O mouse do meu computador é chinês! Ah, o teclado sem fio também. E meu relógio, o celular e seu carregador, a calculadora, o multímetro, o aparelho para fisio no tornozelo e, creia, os medicamentos, principalmente os genéricos, que usam insumos chineses, paquistaneses ou indianos. “Nossos” chineses costumam ser bons e duros negociantes, bem ao seu estilo mundo afora, ótimos cozinheiros ou gestores de restaurantes, massagistas de técnicas milenares, agricultores, cientistas e até gênios de nossa música ocidental, como o violoncelista franco-chinês Yo-Yo-Ma e o prodígio do piano Lang Lang (1982), que já assombrava o mundo quando criança. Ironicamente, o país socialista criou alguns dos mais poderosos bilionários do mundo, como Jack Ma, dono de uma das maiores cadeias de vendas existentes, a Alibaba (que me vendeu massageador, aliás), William Ding, poderoso “tycoon” dos games on-line, e Ma Huateng, detentor das patentes de aplicativos e jogos como WeChat e League of Legends. A TikTok, de vídeos e trocas, tornou-se tão poderosa que foi proibida pelo governo norte-americano para uso no país sob alegações de viés claramente fascista e xenófobo de Trump, argumentos que não escondiam uma terrível dor de cotovelo: especialistas de todos os cantos projetam a China como a futura primeira potência mundial em alguns anos.

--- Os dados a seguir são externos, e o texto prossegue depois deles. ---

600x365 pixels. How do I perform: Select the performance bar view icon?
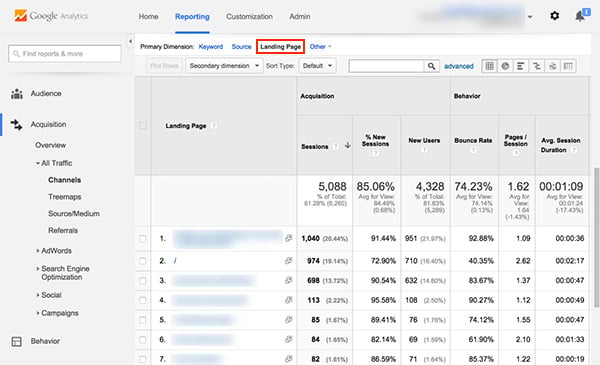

Dúbio como sua economia e ideologia atuais ou o filme de Godard, o país de 1,4 bilhão de habitantes tornou-se também paradigma na área médica e de pesquisa, uma produção sempre potencializada em grandes números. De lá o nosso Butantan importa insumos para a fabricação de uma vacina de pleno sucesso contra o Covid-19, e em breve terá autonomia suficiente para fabricar exclusivamente nas suas instalações de São Paulo a popular Coronavac. Isso, mesmo ante uma altamente reprovável xenofobia sob o manto de preconceito ideológico patrocinado pelos altos escalões brasileiros, uma sinofobia política que entre outras coisas tenta erguer barreiras para produtos como a tecnologia 5G chinesa, que já revoluciona o mundo. Usam as mesmas obstruções focais já empreendidas contra a vacina, mas terminaram perdendo, e hoje o consórcio sino-brasileiro domina não apenas a vacinação dos brasileiros quanto boa parte da produção interna nacional.
Chegando minha vez de ser vacinado – e que não demore tanto -, aceito a Pfizer, claro, mas ficarei contente com a segurança que sinto na chinesa. Na dúvida, claro, “La Chinoise”.